The Tenth Amendment movement

Amendment IX The enumeration in the Constitution, of certain rights, shall not be construed to deny or disparage others retained by the people.

Amendment X.
The powers not delegated to the United States by the Constitution, nor prohibited by it to the States, are reserved to the States respectively, or to the people.

The Ninth and Tenth Amendments to the Constitution are two of the least well-known and perhaps the two most ignored by the federal government—particularly the tenth. The reason for these amendments goes back to the beginning of our republic. The founding fathers believed in a balance between state and federal power and didn’t want a federal government that dictated to the states. James Madison, one of the driving forces behind the Constitution, wrote "The powers delegated to the federal government are few and defined. Those which are to remain in the state governments are numerous and indefinite. The former will be exercised principally on external objects, [such] as war, peace, negotiation, and foreign commerce. The powers reserved to the several states will extend to all the objects which, in the ordinary course of affairs, concern the lives, liberties, and properties of the people." Thomas Jefferson said that the states are not "subordinate" to the national government, but rather the two are "coordinate departments of one simple and integral whole. The one is the domestic, the other the foreign branch of the same government." Alexander Hamilton wrote that ‘this balance between the national and state governments forms a double security to the people. If one [government] encroaches on their rights, they will find a powerful protection in the other. Indeed, they will both be prevented from over-passing their constitutional limits by [the] certain [rivalry] which will ever subsist between them.’”

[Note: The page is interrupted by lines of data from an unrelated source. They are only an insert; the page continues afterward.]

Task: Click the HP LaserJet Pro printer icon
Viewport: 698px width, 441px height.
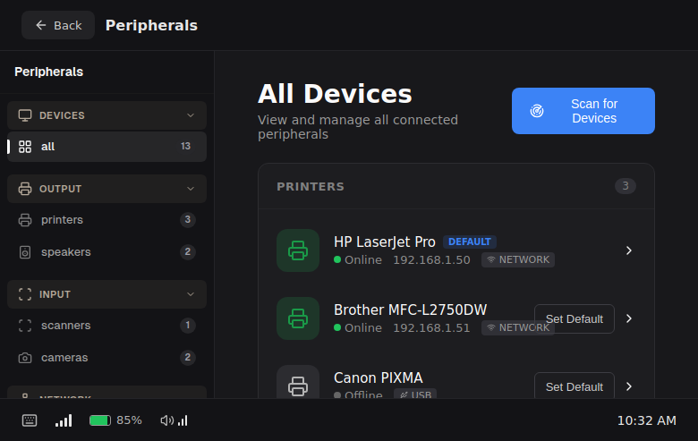Action: [297, 250]

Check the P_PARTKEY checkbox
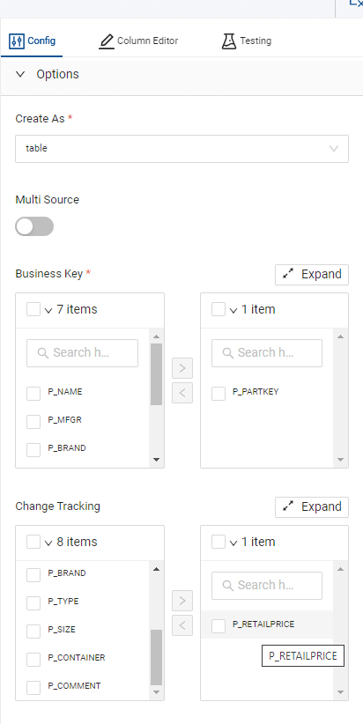[x=219, y=394]
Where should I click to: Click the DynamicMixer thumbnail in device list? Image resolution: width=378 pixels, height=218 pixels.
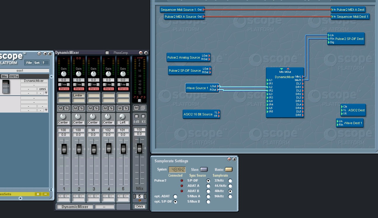coord(6,87)
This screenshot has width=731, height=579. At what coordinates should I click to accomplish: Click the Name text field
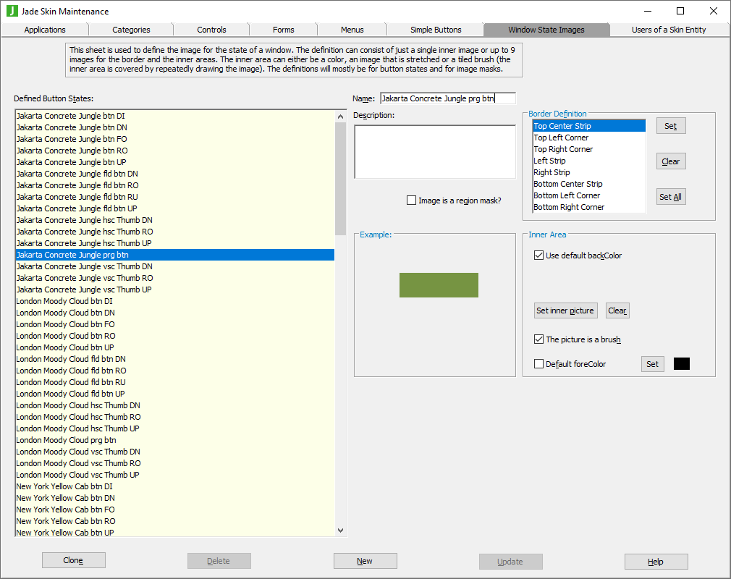tap(447, 98)
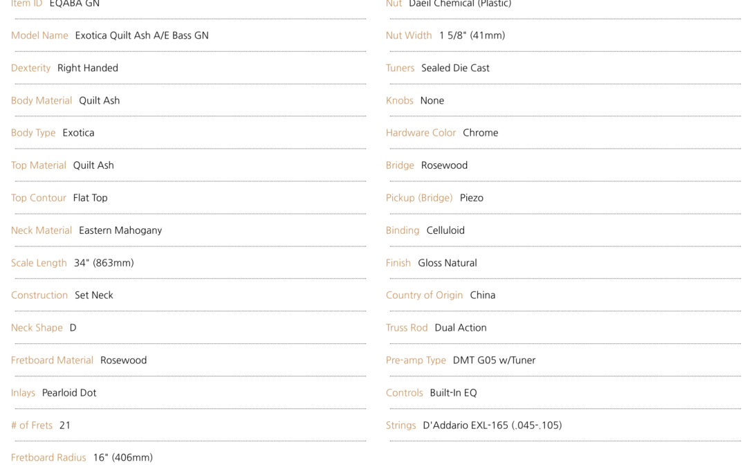747x467 pixels.
Task: Click the Nut Width label
Action: click(409, 35)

To a large degree, states' sovereignty has been eroded by the federal government, particularly during and since the FDR administration. Whether by giving money with strings attached or by unfunded mandates, Washington has been calling the tune for decades. State governments are in continual need of money to fund their various projects and have mostly surrendered their sovereignty in order to get “free money.” Of course there’s no such thing. There is always a price to be paid where Washington is concerned. Some of you may recall the controversy in Texas forty something years ago over “federal aid to education.” In the end, the schools got the money and the federal government started dictating how to run the schools.

In recent years, there have been moves by several states to reassert their sovereignty and halt the expansion of federal government power. Just lately, since the inauguration of the Obama administration, a number of other states have joined in the effort; these moves are being called “The Tenth Amendment Movement.”

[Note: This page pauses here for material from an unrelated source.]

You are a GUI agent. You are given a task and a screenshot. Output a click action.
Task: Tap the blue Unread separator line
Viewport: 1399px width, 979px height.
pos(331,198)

Dave Nalle, of The Tenth Amendment Center writes, “The founding fathers believed in a balance between state and federal power. This state sovereignty movement clearly arises from the belief that the balance of power has tilted too far and for too long in the direction of the federal government and that it’s time to restore that close balance.

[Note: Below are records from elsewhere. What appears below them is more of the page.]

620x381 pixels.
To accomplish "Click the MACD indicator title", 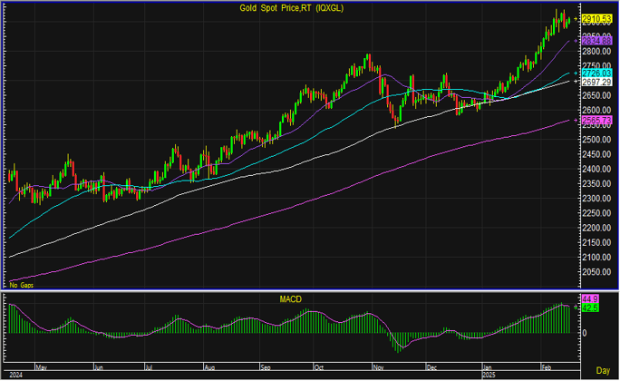I will point(292,298).
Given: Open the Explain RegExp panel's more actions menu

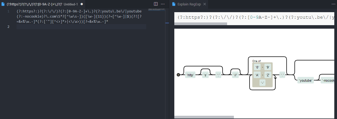Looking at the screenshot, I should point(333,4).
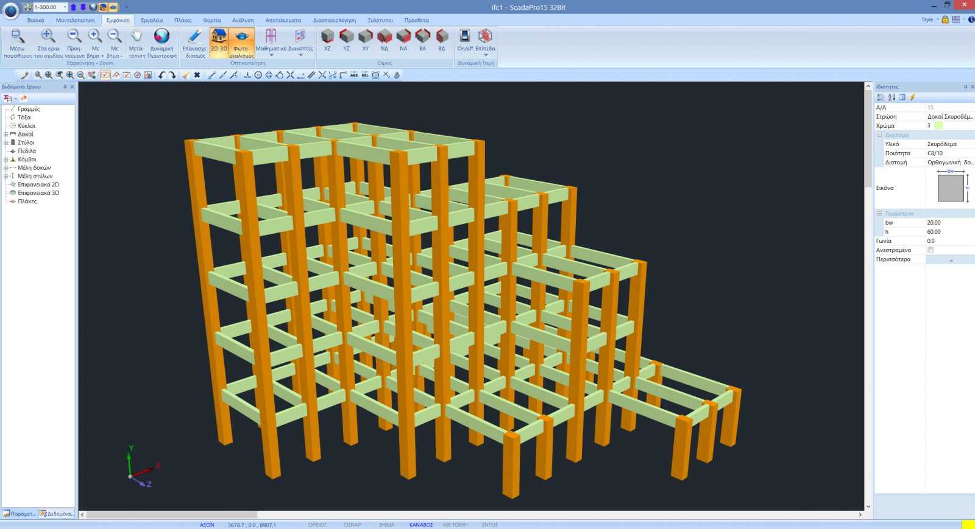This screenshot has width=975, height=529.
Task: Select the Μετατόπιση pan hand tool
Action: point(137,37)
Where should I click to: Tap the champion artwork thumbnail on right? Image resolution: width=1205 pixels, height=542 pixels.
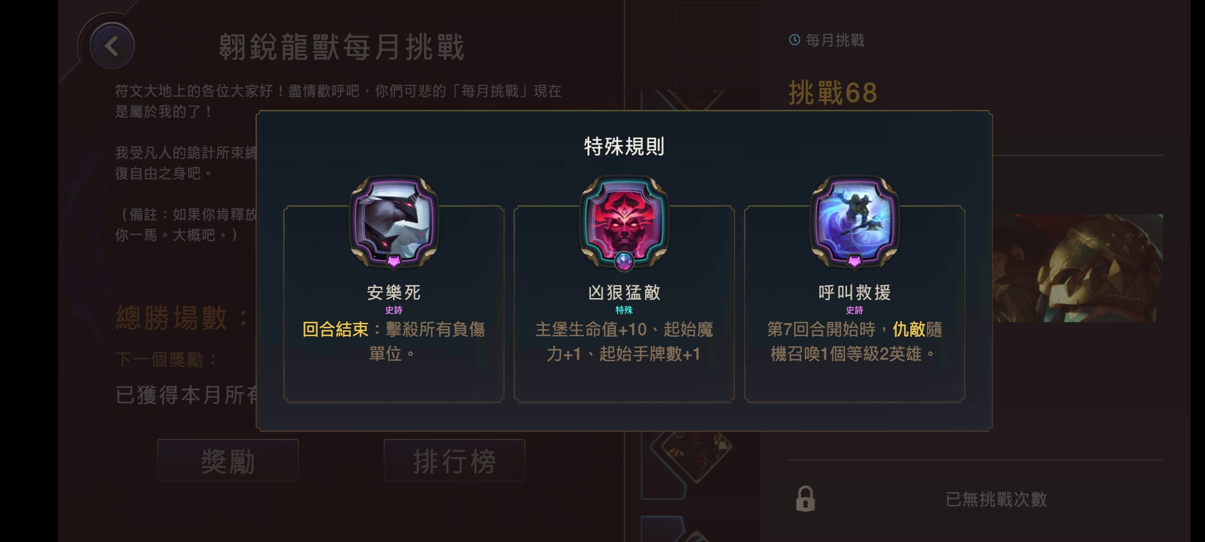coord(1077,268)
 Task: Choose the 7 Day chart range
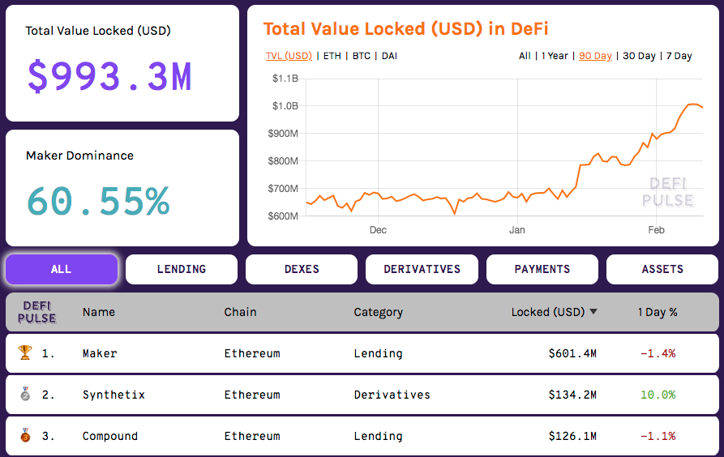679,56
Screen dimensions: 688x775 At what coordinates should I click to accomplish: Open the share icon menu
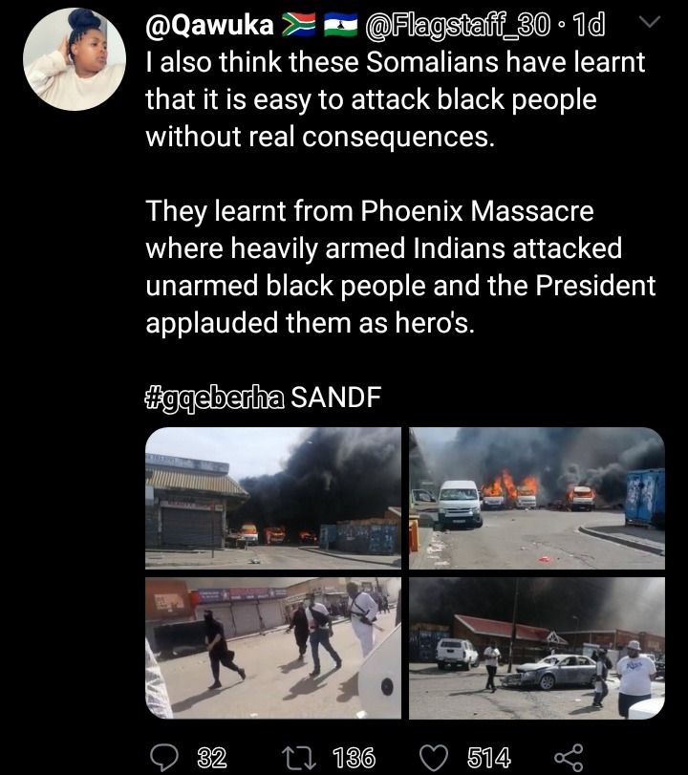(569, 757)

The emergence of this movement is a hopeful sign of the people asserting their rights and the rights of the states and finally crying ‘enough’ to runaway government. With the threat of increasingly out of control federal spending, some of these sovereignty bills may stand a fair chance of passage in the coming year.”
As A.W.R. Hawkins wrote recently, “Our rights as citizens are under assault by an administration of leftist ideologues with an insatiable appetite for power. There is little difference between them and the appeasement-drunken, government-expanding leftists in Lyndon Baines Johnson’s administration of whom Ronald Reagan said in 1964, “Inalienable rights are now considered to be a dispensation of government…and freedom is close to slipping from our grip.”
Even if the resolutions by all the states involved are adopted, it remains to be seen what good, if any, it will do. The new administration has so far indicated that it intends to overturn the American system of government and change it into a European style welfare state. That’s Change you can believe in.